To avoid ongoing costs, delete provisioned throughput when not needed:

Terminal window
python create_provisioned_throughput.py \
--delete \
--provisioned-model-arn arn:aws:bedrock:us-east-1:123456789012:provisioned-model/...

⚠️ IMPORTANT: Provisioned throughput incurs costs even when not in use. Always delete when no longer needed.

  • Quality over Quantity: 50-100 high-quality examples per class often outperform 1000+ poor examples
  • Balanced Classes: Ensure roughly equal representation across document types
  • Image Quality: Use clear, high-resolution images (300+ DPI for scanned documents)
  • Representative Examples: Include diverse layouts and formats within each class
  • Start Simple: Begin with default hyperparameters
  • Incremental Tuning: Adjust one parameter at a time
  • Monitor Overfitting: Use validation data to prevent overfitting
  • Early Stopping: Stop training if validation metrics plateau
  • Gradual Rollout: Test with small traffic percentage before full deployment
  • Monitoring: Set up CloudWatch alarms for inference errors and latency
  • Fallback Strategy: Have base model as fallback for fine-tuned model failures
  • Cost Monitoring: Track token usage and provisioned throughput costs
  • Image Preprocessing: Resize images to optimal dimensions (typically 1024x1024 max)
  • Prompt Engineering: Use concise, specific prompts
  • Batch Processing: Process multiple documents together when possible
  • Caching: Cache results for repeated classifications

Fine-tuning Job Fails:

  • Check IAM role permissions for Bedrock and S3
  • Verify training data format (JSONL with correct schema)
  • Ensure S3 bucket accessibility from Bedrock service
  • Check hyperparameter ranges (epochs: 1-5, learning rate: 1e-6 to 1e-4)

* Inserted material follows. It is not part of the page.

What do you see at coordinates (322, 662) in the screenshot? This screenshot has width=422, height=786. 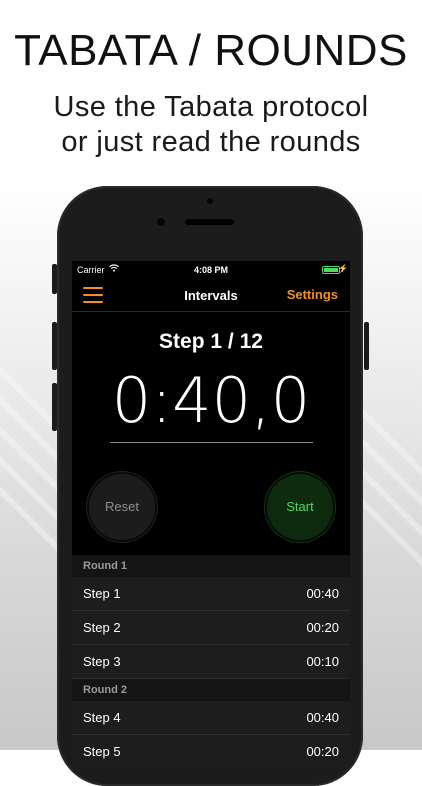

Provisioned Throughput Creation Fails:

  • Ensure fine-tuning job completed successfully
  • Verify model ID is correct (use job details file)
  • Check account limits for provisioned throughput

Inference Errors:

  • Verify model ID/ARN is correct and accessible
  • Check image format and size (max 20MB)
  • Ensure proper AWS credentials and region configuration
  • Monitor CloudWatch logs for detailed error messages

Low Accuracy:

  • Review training data quality and labeling consistency
  • Increase dataset size or improve class balance
  • Adjust hyperparameters (try lower learning rate)
  • Verify prompt templates match training format

Enable verbose logging:

Terminal window
python inference_example.py \
--model-id us.amazon.nova-lite-v1:0 \
--image-path document.png \
--verbose

Check job logs:

Terminal window
python create_finetuning_job.py \
--status-only \
--job-arn <job-arn>

Monitor provisioning:

Terminal window
python create_provisioned_throughput.py \
--status-only \
--provisioned-model-arn <model-arn>

Slow Inference:

  • Check provisioned throughput status (should be “InService”)
  • Optimize image sizes and formats
  • Consider using multiple model units for higher throughput

High Costs:

  • Monitor token usage per inference
  • Optimize prompts to reduce token count
  • Delete unused provisioned throughput
  • Use batch processing for multiple documents
Terminal window
# 1. Prepare dataset
python prepare_nova_finetuning_data.py --bucket-name my-bucket --samples-per-label 100
# 2. Create fine-tuning job
python create_finetuning_job.py --training-data-uri s3://my-bucket/train.jsonl --job-name my-job --create-role
# 3. Create provisioned throughput
python create_provisioned_throughput.py --job-details-file job.json --provisioned-model-name my-model --model-units 1
# 4. Run inference
python inference_example.py --provisioned-model-arn <arn> --image-directory /path/to/images --output-file results.json
# 5. Clean up
python create_provisioned_throughput.py --delete --provisioned-model-arn <arn>

This documentation provides comprehensive guidance for fine-tuning Amazon Nova models for document classification. For additional support, refer to the AWS documentation and support resources.